Review Summary: The execution is perfect. The originality...not so much. Unfortunately, the latter is slightly more important nowadays.
The time machine could no doubt be a potential useful item for a myriad of circumstances. I would really like to take some bands, place the music they have written in their hands, and send them back several years. Why" There are many bands out there that are damn good at what they do: musicianship, songwriting, and overall presentation. But there is a difference between execution and originality. As well as a band may play, they can never stand out as much as they could if they presented something completely and refreshingly new. So if I sent some bands back several years in a time machine, maybe they could have been a major influence in the appropriate time, rather than a talented cloak in the current time. That being said, allow me to introduce the Chicago metal act Enforsaken. They were formed in 1998 and after releasing three albums, broke up in 2006. There are many elements, primarily from metal, that comprise the sound that is Enforsaken. It is more or less a well mixed amalgamation of Gothenburg, melodic death, and thrash metal, as well as some classic metal spanning since the 80s. Based on this description, what you might expect from such a mix of genres, you will most likely get.
The album maintains more or less the same pumping tempo throughout the entirety of the album. The guitar work is consistently chugging and energetic, allowing you to easily and persistently bob your head. The hooks are no doubt catchy and are varied and found throughout the majority of every song. It seems the band relies heavily on double guitar assaults, which do greatly aid to that driving chugging sound. Another thing that is very prevalent are solos, and I mean solos that remind you that this is metal, and they love the likes of veterans such as Metallica and Iron Maiden. Now these solos are interweaved throughout many of the songs, sometimes multiple times, and they last upwards of half a minute and longer. And these solos are never unnecessary or dragged out; they are well-played, fine manifestations of talent and serve as many of the highlights of the album.

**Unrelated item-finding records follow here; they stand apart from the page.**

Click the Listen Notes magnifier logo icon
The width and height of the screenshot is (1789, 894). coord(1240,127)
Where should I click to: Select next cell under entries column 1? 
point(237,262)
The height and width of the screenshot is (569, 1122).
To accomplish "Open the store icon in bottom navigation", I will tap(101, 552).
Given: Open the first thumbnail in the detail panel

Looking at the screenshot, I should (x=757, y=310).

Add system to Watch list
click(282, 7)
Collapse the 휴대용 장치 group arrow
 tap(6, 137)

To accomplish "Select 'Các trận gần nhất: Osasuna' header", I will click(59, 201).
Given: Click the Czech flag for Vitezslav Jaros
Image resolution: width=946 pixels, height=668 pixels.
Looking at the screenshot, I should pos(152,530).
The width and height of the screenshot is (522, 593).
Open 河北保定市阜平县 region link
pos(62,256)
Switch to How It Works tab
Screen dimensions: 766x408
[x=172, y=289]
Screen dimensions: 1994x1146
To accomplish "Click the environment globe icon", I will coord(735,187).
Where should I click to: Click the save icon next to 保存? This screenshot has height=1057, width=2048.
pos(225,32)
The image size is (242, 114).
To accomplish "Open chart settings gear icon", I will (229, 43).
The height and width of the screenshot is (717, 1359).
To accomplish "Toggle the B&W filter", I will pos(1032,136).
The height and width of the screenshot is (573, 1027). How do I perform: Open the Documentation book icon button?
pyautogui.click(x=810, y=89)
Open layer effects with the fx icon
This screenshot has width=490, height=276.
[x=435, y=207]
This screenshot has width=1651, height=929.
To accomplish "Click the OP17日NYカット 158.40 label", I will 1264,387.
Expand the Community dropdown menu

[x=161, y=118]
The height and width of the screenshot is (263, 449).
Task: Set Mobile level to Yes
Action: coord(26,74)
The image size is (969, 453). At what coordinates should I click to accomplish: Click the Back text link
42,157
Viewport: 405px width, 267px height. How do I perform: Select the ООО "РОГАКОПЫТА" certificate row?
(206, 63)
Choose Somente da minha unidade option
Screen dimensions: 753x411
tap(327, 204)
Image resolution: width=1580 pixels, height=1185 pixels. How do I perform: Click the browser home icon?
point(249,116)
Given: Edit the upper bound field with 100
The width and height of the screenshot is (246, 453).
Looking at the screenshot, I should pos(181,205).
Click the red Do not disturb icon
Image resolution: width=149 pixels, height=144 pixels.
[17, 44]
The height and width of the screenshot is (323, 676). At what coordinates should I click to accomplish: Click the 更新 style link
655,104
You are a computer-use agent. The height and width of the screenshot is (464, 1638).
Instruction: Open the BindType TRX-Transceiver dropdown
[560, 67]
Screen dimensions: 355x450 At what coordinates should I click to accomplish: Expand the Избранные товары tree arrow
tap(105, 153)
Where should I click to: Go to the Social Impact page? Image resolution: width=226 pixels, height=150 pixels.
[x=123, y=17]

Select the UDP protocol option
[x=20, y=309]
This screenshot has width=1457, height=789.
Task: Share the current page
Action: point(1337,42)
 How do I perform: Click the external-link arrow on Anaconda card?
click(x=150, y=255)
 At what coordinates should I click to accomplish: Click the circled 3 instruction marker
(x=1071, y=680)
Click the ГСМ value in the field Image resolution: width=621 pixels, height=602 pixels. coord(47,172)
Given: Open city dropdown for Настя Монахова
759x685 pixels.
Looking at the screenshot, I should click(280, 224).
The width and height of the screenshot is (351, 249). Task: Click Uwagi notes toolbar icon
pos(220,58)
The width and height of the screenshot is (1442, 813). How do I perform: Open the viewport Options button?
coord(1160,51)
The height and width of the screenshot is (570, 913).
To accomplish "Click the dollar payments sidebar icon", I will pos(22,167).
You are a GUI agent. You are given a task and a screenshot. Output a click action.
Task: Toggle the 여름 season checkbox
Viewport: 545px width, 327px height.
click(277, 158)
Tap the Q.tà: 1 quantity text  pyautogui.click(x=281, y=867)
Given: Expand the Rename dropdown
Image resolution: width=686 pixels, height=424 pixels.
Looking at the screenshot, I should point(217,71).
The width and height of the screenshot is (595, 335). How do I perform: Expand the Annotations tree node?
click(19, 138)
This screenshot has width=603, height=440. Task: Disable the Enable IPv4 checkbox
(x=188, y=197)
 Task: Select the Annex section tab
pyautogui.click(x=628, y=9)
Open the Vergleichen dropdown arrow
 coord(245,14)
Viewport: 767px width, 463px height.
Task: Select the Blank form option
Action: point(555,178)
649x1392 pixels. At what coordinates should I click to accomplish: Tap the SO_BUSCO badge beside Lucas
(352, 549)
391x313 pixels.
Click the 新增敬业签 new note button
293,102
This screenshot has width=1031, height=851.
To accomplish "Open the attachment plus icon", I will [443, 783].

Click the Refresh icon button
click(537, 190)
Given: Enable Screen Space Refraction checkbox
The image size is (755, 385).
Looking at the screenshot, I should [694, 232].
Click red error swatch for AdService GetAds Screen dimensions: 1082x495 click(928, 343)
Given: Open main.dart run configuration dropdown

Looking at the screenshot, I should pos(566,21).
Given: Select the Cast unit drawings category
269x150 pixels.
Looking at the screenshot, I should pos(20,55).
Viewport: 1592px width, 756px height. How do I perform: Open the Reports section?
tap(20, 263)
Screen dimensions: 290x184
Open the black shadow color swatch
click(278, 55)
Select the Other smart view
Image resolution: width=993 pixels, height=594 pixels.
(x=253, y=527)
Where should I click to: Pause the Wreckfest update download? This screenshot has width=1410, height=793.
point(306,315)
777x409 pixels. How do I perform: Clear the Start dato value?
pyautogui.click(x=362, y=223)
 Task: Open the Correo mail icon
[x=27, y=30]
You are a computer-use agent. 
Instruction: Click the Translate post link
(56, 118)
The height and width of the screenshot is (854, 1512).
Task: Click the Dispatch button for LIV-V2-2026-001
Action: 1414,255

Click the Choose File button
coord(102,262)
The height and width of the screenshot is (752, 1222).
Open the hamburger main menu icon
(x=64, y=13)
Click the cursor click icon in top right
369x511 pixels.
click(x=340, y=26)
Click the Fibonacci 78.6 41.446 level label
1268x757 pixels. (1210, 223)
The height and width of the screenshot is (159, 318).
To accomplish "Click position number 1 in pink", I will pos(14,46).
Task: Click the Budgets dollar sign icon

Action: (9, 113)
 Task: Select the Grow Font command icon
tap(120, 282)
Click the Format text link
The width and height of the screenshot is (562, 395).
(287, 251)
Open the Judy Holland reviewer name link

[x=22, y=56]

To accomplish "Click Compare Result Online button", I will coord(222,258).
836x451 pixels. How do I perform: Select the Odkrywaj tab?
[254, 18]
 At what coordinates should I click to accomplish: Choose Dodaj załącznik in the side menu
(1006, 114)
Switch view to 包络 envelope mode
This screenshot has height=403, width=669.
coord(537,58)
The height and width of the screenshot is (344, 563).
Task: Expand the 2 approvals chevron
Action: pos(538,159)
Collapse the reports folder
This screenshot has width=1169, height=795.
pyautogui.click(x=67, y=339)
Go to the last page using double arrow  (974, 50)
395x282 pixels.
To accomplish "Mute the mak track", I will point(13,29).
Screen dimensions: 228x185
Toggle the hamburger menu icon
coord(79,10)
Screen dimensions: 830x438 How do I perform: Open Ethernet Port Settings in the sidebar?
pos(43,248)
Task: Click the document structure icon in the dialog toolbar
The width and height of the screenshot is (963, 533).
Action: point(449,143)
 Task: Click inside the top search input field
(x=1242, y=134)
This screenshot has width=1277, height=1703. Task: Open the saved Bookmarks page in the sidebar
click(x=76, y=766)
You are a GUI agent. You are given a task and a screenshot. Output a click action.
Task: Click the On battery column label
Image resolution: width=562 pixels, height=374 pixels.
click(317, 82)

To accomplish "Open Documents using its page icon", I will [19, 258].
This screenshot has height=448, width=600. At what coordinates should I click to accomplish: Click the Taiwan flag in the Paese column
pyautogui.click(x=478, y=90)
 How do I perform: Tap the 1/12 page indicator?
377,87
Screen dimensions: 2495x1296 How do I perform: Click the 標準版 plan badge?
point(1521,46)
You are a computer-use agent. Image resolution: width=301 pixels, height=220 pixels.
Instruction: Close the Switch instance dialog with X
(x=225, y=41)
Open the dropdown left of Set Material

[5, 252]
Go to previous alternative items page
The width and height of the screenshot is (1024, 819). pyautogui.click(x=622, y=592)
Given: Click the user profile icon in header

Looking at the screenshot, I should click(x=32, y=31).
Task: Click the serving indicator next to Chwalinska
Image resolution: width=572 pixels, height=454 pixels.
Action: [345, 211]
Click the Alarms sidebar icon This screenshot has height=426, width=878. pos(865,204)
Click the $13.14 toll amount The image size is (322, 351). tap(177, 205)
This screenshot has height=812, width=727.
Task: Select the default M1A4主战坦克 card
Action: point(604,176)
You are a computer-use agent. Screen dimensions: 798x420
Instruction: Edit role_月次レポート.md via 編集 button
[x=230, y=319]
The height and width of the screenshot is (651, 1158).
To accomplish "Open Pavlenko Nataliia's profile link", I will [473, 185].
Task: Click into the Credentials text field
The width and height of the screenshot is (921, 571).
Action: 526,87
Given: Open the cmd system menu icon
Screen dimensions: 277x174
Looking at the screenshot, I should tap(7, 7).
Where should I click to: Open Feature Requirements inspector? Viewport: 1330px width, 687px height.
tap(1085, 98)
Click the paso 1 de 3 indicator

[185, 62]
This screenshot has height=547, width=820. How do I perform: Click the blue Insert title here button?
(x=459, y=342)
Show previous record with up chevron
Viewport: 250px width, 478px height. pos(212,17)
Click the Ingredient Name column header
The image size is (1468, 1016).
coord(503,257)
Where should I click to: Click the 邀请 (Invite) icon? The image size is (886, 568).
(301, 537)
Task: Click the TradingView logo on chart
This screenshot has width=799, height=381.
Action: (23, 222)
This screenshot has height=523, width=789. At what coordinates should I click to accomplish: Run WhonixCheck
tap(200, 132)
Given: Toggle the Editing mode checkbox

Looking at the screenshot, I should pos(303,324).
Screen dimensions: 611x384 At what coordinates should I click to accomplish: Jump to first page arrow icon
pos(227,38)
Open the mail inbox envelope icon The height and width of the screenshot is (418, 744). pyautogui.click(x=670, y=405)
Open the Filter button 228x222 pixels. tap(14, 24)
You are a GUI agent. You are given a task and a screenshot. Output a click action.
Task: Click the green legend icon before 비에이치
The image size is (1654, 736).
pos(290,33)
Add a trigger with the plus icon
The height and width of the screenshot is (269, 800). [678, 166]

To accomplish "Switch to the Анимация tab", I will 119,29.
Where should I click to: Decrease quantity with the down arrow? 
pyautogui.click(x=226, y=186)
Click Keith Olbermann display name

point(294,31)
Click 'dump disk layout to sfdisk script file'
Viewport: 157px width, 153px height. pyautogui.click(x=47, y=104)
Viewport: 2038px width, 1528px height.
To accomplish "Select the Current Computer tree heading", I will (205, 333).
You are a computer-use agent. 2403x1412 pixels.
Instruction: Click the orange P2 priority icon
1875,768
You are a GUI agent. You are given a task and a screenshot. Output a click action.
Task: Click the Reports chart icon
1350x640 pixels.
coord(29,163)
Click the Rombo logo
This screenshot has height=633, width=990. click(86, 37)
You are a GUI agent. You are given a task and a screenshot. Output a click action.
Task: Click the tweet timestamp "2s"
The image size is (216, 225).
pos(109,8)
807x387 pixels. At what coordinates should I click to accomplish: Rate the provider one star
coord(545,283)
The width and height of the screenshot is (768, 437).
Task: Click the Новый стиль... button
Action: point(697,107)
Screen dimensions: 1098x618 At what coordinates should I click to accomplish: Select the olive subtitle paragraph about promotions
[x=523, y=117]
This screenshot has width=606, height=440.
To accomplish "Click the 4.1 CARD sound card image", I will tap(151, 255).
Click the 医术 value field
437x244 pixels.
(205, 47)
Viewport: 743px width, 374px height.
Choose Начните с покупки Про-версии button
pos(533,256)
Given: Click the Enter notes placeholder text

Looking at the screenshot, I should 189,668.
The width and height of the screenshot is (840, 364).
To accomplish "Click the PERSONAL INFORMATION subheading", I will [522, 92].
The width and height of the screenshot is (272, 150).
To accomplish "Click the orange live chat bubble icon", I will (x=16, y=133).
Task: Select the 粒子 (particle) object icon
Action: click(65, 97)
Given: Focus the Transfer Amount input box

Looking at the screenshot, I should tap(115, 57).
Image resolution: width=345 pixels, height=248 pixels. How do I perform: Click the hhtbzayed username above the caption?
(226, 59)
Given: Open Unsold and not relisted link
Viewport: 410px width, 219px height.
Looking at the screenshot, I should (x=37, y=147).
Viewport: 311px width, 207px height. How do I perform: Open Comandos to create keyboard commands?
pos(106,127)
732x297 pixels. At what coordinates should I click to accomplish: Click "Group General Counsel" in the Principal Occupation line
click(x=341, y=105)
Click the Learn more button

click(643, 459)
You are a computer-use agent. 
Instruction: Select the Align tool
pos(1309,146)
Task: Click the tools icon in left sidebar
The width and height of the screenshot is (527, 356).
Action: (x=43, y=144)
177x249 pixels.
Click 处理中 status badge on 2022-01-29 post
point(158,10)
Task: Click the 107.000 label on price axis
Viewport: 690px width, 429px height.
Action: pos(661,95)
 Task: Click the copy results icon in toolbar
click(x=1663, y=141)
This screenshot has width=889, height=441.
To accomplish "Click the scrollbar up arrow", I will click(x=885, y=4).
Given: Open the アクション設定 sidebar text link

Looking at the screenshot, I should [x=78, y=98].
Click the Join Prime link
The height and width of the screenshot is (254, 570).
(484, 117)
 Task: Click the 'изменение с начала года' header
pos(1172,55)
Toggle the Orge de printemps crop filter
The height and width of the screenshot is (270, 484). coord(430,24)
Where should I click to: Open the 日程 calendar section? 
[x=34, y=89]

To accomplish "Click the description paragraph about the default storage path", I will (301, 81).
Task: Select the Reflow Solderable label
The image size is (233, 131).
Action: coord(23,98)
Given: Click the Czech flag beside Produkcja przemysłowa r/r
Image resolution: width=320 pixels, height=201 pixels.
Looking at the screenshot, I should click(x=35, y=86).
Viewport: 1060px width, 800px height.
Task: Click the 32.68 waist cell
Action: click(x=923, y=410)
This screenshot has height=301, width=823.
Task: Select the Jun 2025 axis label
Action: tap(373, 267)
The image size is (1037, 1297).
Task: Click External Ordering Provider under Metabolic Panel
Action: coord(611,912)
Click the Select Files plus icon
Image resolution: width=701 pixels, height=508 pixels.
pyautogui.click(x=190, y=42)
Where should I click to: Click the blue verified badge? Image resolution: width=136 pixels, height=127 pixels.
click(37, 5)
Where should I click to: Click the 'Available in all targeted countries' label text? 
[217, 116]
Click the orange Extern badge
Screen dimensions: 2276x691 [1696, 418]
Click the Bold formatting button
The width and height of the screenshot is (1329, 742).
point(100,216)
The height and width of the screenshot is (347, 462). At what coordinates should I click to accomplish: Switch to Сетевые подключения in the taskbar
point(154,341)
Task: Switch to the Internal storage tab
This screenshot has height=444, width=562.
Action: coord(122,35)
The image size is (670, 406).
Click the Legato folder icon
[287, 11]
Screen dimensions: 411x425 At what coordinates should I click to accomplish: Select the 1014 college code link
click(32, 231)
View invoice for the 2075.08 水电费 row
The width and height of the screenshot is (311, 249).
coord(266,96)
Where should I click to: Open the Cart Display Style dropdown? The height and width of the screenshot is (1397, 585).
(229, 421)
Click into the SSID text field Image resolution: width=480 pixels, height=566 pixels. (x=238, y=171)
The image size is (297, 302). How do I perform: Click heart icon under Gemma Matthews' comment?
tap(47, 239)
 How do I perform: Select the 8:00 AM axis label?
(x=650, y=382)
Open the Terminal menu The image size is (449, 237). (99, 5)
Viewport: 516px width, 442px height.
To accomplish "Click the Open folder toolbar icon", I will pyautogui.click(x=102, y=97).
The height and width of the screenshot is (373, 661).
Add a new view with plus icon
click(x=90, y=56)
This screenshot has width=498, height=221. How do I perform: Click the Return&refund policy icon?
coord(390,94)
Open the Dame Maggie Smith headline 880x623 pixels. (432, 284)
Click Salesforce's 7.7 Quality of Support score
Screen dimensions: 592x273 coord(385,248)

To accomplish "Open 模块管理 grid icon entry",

To compliment the chugging assault is Dave Swanson on the drums. The drums are impeccable, playing the driving rhythms that only facilitate the thrusting guitars, the majority being alternating cymbal/snare beats. The blast beats and speedy sections do not fail in showing off Swanson’s skills. The contingent double bass is expectedly very predominant and always on top of the beat, but when it comes down to it, there is nothing very remarkable or revolutionary about the drumming.
There are also various moments (such as in “The Forever Endeavor” and “Poison Me”) where the chugging takes a break and soft interludes sooth the pulsating eardrums. These usually feature a single guitar playing a pretty melodic rhythm in concordance with an upbeat drumbeat. A slight problem might be however that the inclusions of solos after such parts are very predictable. But no matter what, whether these interludes are taking place or the chugging assault continues, the overall feel is aggressive and upbeat. Never does the music feel somber or atmospheric. I guess this can be good, but once again, it leads into slight problems of the need for variation.
The vocals delivered by Steven Sagala stay rather static throughout, usually residing the mid-ranged growl. There are some clean vocals to be found, but not as you may think. It sounds like a tenor operatic chanting. It gives a very European feel, but I remind you that these guys are from Chicago. They do very well in creating the standard Swedish or wherever else feel. Sagala’s vocals can be compared perhaps to Mikael Stanne from Dark Tranquillity, and the same can be said for certain aspects of the musical style.
Almost all the songs are around the five to six minute mark, which works in favor of and against them. Indeed, the songs are full of vigor and very catchy but, the ten tracks have somewhat the same structure and with these lengths, this construction can become easily tired out around halfway. However, the final track “All for Nothing” is the longest track at a little over eight minutes but serves greatly as a closer that provides the appropriate epic feel of a finale. This song is almost a battle song, projecting enough vivacity and heartiness for one to point towards the field and confidently march (rather quickly) to meet and engage the opponent. The chorus is even one to sing along to in such a scenario, as ridiculous as it may be in reality.
Nevertheless, the overall album doesn’t give much of anything new. Additionally, many of the songs, especially after repeated listens, end up sounding not exactly the same but very unvaried. But don’t be mistaken. This album definitely isn’t bad. In fact, the talent is maturely communicated, the energy and passion is compelling, and the package in its entirety is very well executed…just the talent is dying for progression and the sound is screaming for fresh innovation. But don’t refrain from quickly checking them out. This is the highest rating a 3 can be.